Akdoğan, PKK projelerinin çökertilmesi ve terörle mücadelede mesafe alınmasının çök büyük önem taşıdığını kaydederek, bunun yanında söz konusu bölgelerdeki halka dönük bütün yatırımlar ve hizmetlerin devam edeceğini söyledi.
PKK’nın Türkiye’yi terk etmesi gerektiğini ifade eden Akdoğan, “Tam anlamıyla eylemsizlik ve tüm illegal şeylere son vermesi, şartların olgunlaşması açısından önem taşıyor. Ondan sonra diğer meseleler konuşulabilir. Bunlar çok yanlış yaptılar. Bölge halkı da rahatsız olduğu için ‘Biz devletle görüşüyoruz, Çözüm Süreci seçimden sonra başlayacak’ diyerek yaptıklarını örtmeye çalıştılar. Böyle bir şey yok, biz kendi yolumuzda yürüyoruz ve doğru olanı yapıyoruz” diye konuştu.
Akdoğan, halkın istekleri doğrultusunda hareket ettiklerini belirterek, devletin ilgili kurumlarının “İmralı” ile görüşmesinin daha önceki hükümetlerde de olan bir şey olduğuna işaret etti.
Çözüm Süreci’ne çok kötülük yapıldığına dikkati çeken Akdoğan, “Öcalan’ı diri diri oraya gömdüler.

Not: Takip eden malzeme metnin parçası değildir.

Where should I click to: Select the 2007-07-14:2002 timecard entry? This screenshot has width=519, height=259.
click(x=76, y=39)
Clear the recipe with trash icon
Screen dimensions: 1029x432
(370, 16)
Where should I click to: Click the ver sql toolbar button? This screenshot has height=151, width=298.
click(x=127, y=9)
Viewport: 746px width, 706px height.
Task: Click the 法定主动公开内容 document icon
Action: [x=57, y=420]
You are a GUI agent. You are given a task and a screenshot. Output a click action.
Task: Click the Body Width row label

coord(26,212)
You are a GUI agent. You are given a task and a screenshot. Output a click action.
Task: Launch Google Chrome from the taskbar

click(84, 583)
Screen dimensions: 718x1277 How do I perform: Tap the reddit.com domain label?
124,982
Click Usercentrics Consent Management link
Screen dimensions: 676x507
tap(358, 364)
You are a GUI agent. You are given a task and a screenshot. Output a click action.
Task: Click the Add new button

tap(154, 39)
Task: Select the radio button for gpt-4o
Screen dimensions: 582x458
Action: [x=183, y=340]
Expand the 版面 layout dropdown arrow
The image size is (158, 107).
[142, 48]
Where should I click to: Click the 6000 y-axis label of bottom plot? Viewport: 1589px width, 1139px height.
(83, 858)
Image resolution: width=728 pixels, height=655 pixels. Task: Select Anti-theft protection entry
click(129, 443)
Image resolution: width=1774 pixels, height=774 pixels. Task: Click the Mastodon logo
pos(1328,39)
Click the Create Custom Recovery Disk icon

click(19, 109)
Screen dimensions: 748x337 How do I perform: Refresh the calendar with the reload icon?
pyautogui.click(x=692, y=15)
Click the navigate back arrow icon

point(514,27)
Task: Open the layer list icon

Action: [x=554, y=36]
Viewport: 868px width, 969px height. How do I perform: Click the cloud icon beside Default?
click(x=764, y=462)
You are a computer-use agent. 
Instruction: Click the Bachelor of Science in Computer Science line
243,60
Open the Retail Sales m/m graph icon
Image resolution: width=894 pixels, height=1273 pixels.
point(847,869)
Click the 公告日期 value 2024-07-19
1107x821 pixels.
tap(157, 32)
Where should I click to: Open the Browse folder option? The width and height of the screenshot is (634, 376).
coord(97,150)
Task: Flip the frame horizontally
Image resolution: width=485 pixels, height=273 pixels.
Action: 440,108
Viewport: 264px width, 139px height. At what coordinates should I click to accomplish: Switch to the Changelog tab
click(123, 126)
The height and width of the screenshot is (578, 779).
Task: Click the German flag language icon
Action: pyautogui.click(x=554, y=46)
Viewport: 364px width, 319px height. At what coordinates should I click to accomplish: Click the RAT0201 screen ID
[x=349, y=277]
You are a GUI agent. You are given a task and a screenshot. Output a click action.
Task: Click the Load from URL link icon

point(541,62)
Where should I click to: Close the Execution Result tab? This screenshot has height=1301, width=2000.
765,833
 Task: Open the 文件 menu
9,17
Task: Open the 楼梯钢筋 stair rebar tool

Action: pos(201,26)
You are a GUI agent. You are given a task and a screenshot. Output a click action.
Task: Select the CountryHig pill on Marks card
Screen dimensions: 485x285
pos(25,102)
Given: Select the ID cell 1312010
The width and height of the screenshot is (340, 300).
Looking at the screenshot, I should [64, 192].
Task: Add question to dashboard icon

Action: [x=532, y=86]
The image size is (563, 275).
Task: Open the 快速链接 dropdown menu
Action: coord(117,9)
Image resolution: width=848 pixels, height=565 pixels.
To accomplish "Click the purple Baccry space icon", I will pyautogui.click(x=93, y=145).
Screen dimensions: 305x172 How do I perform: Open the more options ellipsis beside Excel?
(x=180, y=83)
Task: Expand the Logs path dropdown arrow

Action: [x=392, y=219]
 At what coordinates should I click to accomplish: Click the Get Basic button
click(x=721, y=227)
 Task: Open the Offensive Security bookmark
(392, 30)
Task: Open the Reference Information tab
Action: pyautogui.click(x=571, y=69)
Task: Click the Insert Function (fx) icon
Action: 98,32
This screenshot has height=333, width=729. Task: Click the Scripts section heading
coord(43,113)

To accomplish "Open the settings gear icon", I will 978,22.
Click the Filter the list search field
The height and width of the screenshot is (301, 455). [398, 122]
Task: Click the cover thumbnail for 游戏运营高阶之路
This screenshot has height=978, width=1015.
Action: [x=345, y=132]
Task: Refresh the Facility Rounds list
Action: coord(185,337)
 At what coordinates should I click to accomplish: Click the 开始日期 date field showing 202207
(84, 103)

Daha önce ben dedim. Bunlar Erdoğan karşıtılığı yapıyormuş gibi görünüp, Öcalan’ı batırmaya çalıştılar. O kısmı şu an bizi ilgilendirmiyor. Kendi yol haritamız ve yapacaklarımız bizi ilgilendiriyor” şeklinde konuştu.
“Deniz kuvvetlerini çökertmeye çalıştılar”
Akdoğan, “Paralel Devlet Yapılanması” operasyonlarına ilişkin soru üzerine, bu yapının başka bir ülkeye hizmet ettiğini ve bundan dolayı Türkiye’nin köklü kurumlarına kumpas kurduklarını anlattı.
Bu örgütün Türkiye’ye karşı yürütülen bir ihanet yapılanması olduğunu ifade eden Akdoğan, şöyle konuştu:
“Paralel yapı bir ihanet şebekesi ve Türkiye düşmanlarıyla uzun zamandır bir algı operasyonları içindeler. Bu örgüt, ‘Türkiye teröristlere yardım eden ülkedir, otoriterleşme var, eksen kayması var’ gibi söylemlerle bir algı operasyonu yürütüyor. Bu Türkiye düşmanlığıdır. Deniz kuvvetlerini çökertmeye çalıştılar. Yüzlerce kişi komutanlıkta casus olabilir mi? Casus dediği gizli ve bir kaç kişi olur. Bütün yapıyı casusluk adı altında çökertmeye çalışıyorsunuz. Bu noktada toplumun vicdanı sızlıyor. Sapla saman birbirine karışıyor. Doğru bir şey yapılıyormuş gibi yaparak başka bir şey yapmaya çalışarak çalışıyorsunuz, başka birinin önünü açmaya çalışıyorsunuz. Kendiniz bir vesayet rejimi kurmak için bu tasfiyeleri yapmaya çalışıyorsunuz.”
“Basın özgürlüğüyle basın ahlakı birlikte gider”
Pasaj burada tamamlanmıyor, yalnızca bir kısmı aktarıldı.